INPUT RECORDS ▸

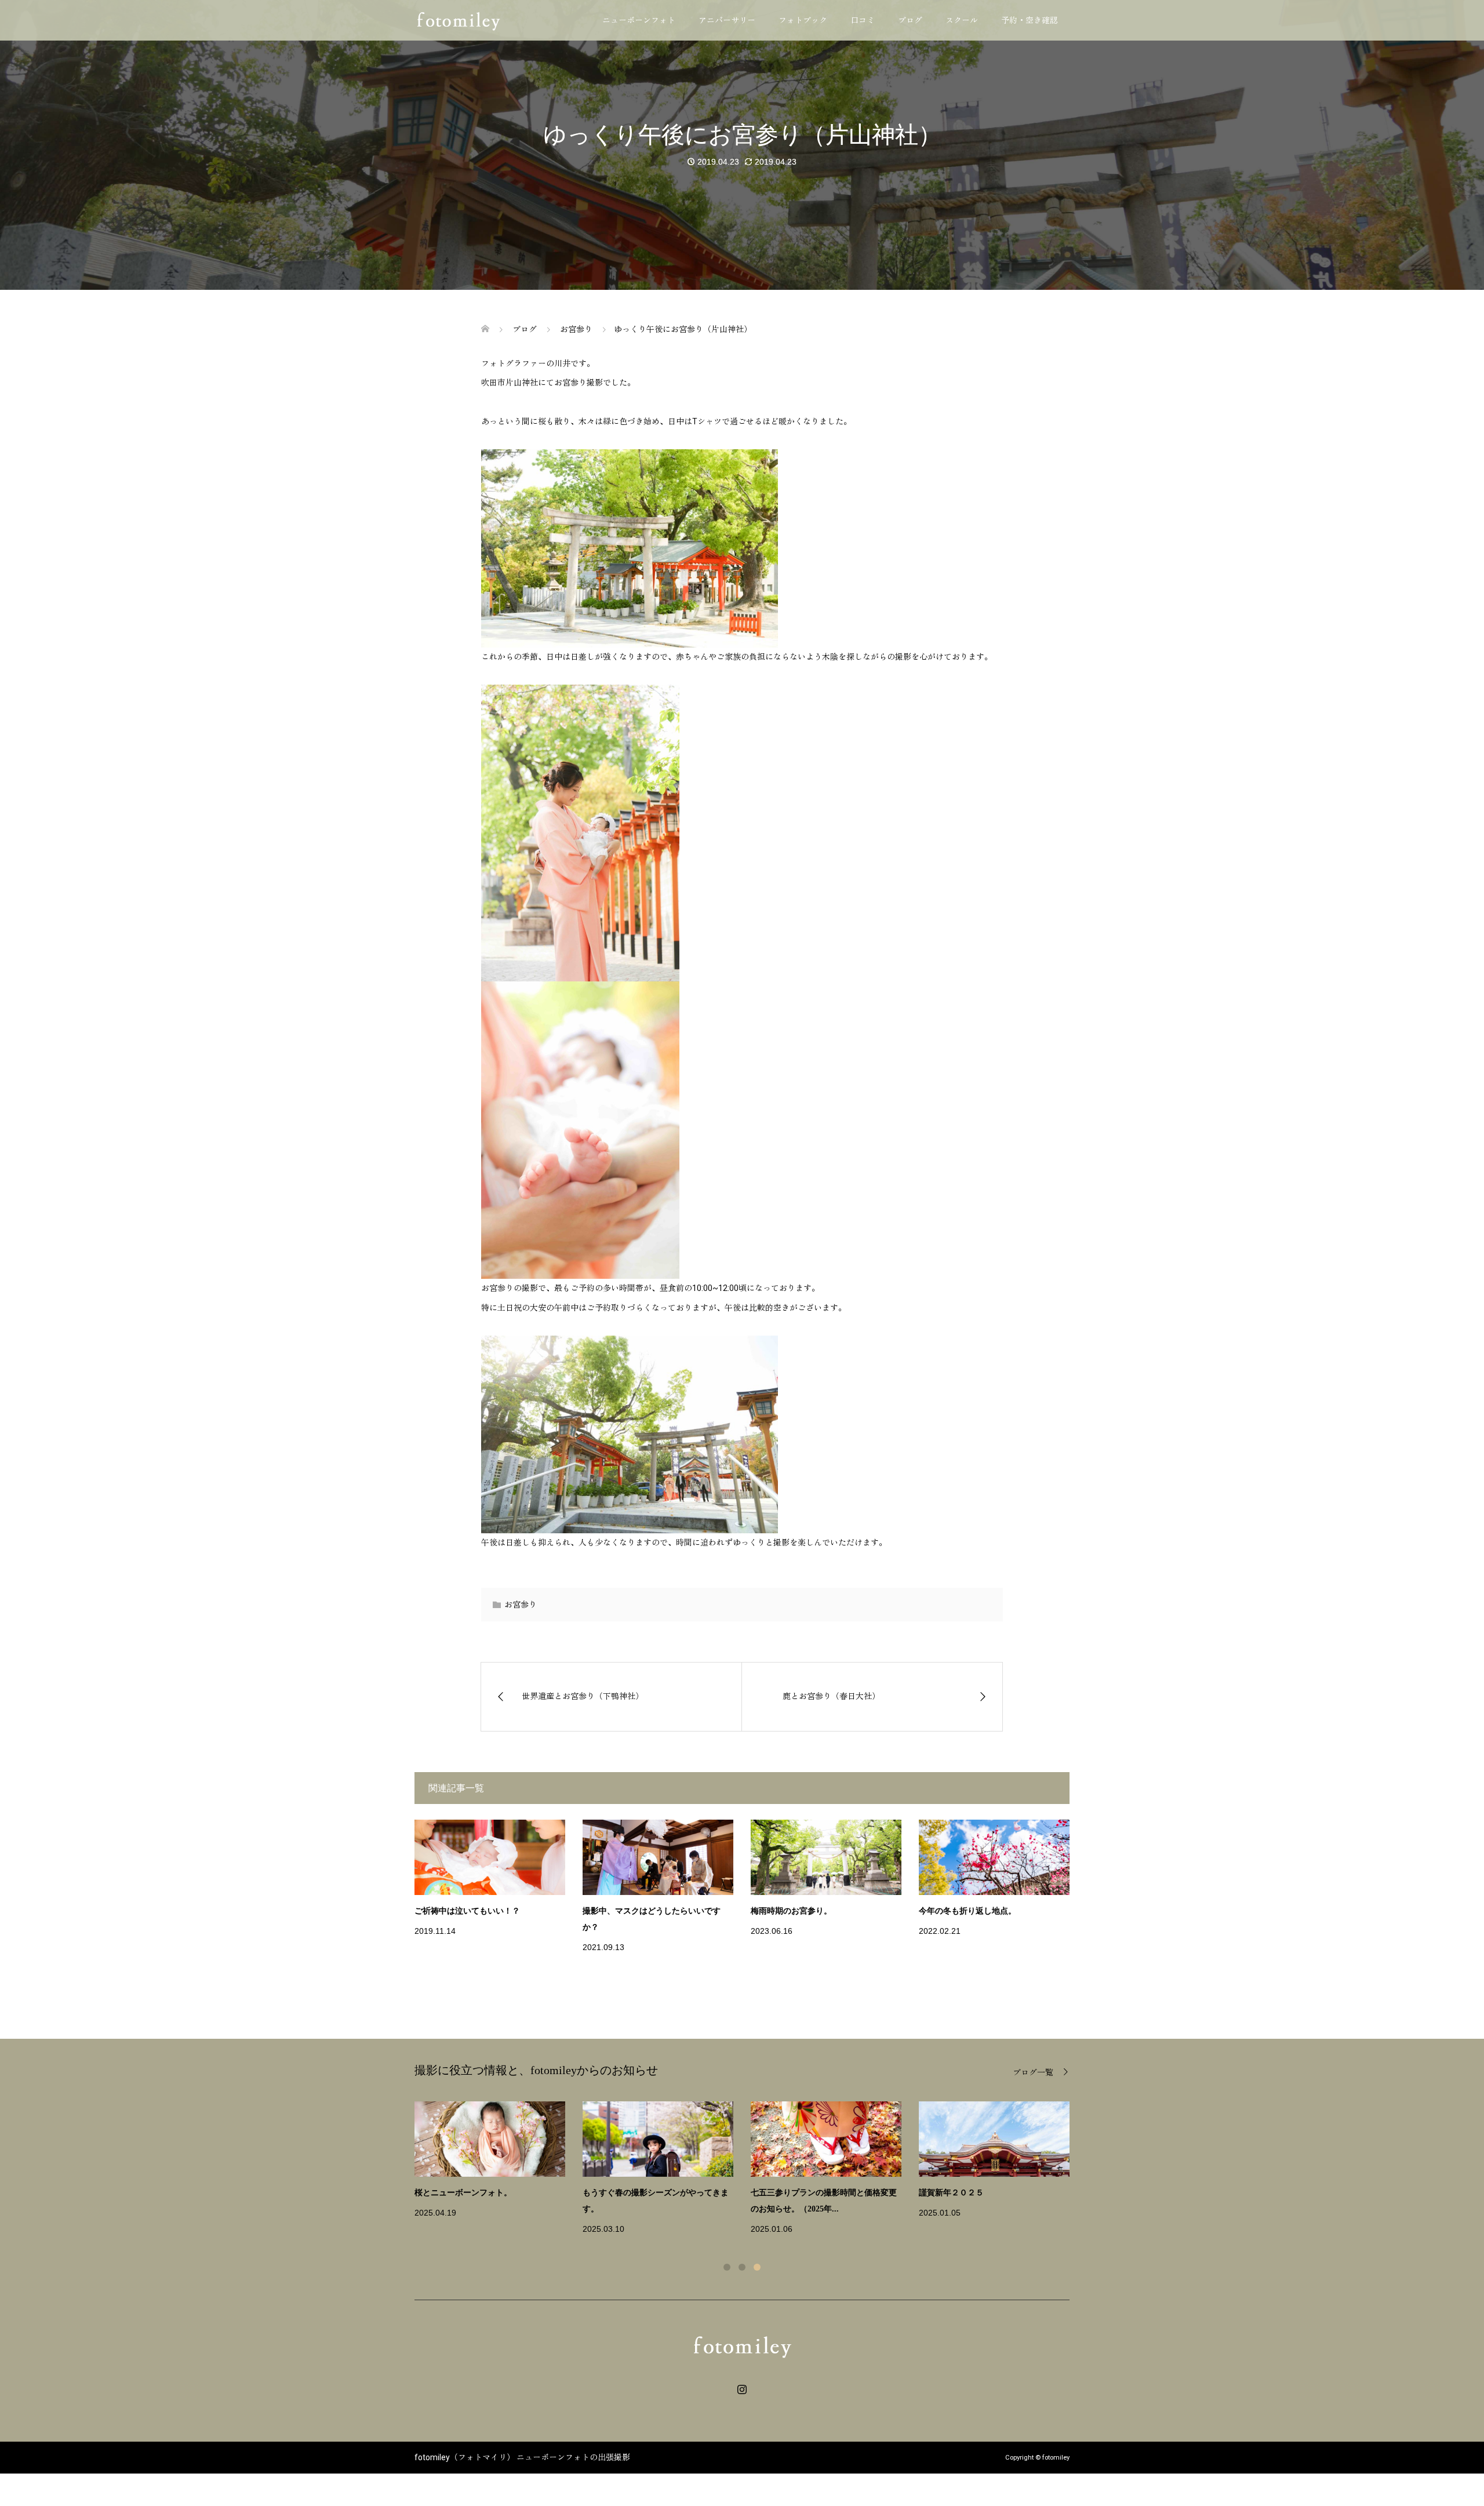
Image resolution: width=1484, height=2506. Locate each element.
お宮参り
--
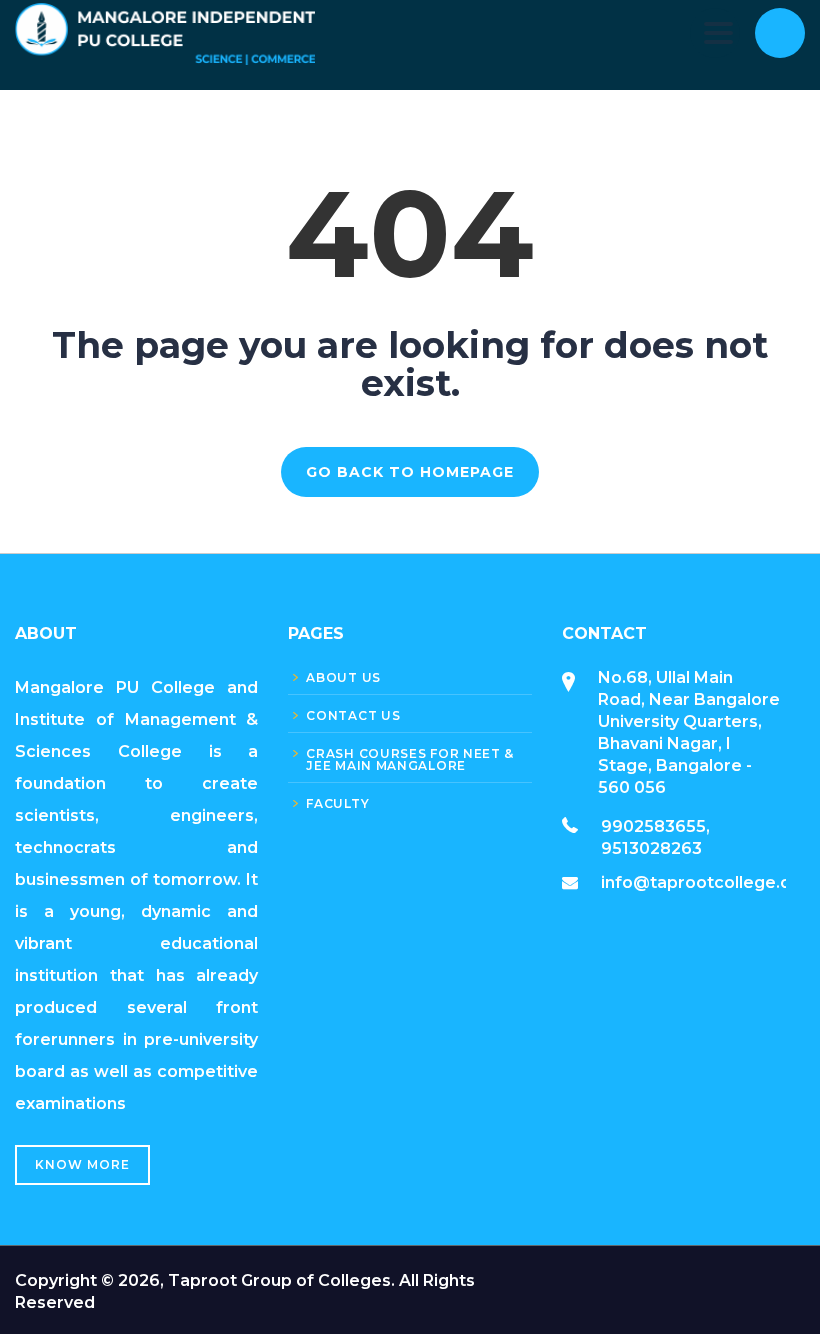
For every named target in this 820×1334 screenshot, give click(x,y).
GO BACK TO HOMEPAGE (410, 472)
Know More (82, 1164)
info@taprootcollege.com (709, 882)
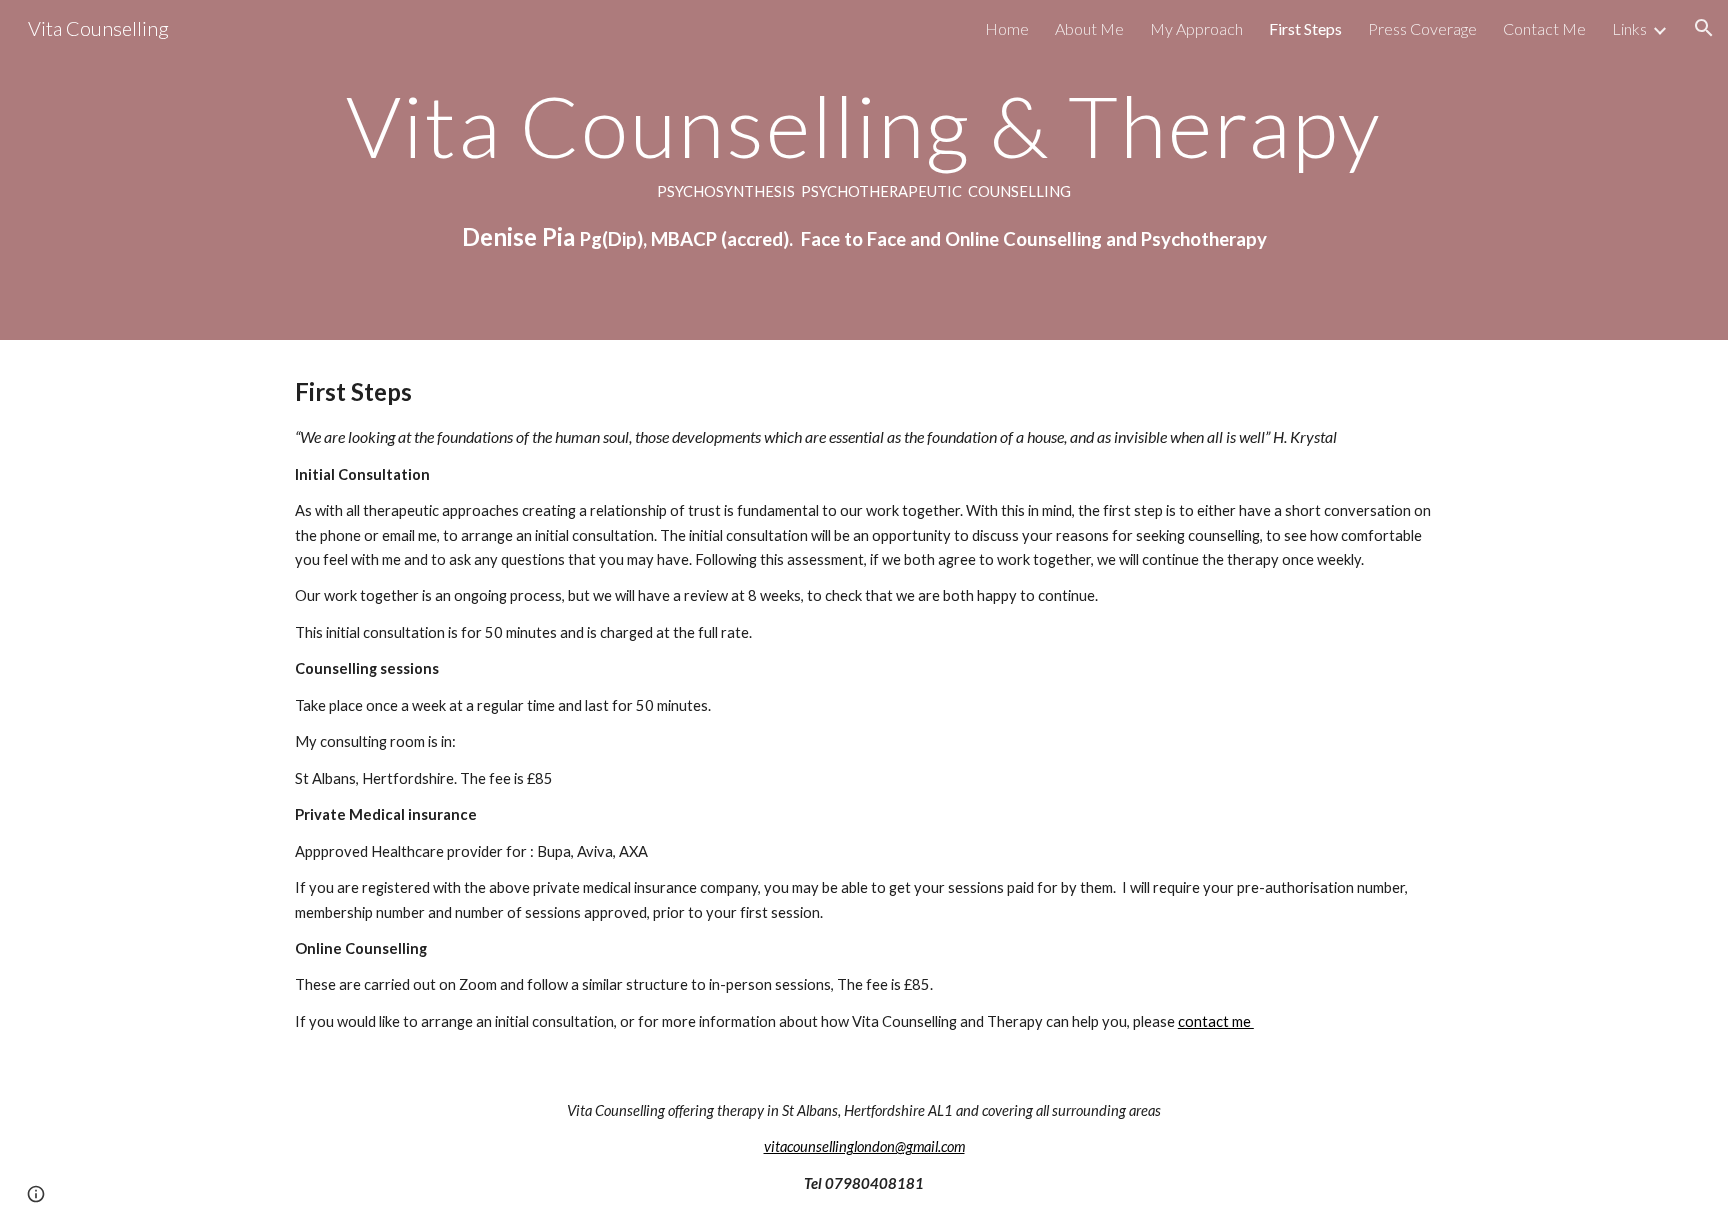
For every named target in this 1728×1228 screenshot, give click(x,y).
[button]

EXERCISE DIRECTIONS ▸ Go through the listing above and pull out each line containing the word "screenshot".

PROBLEM SOLUTION ▸
For every named target in this 820×1334 screenshot, give click(x,y).
For every named target in this 1728×1228 screenshot, give click(x,y).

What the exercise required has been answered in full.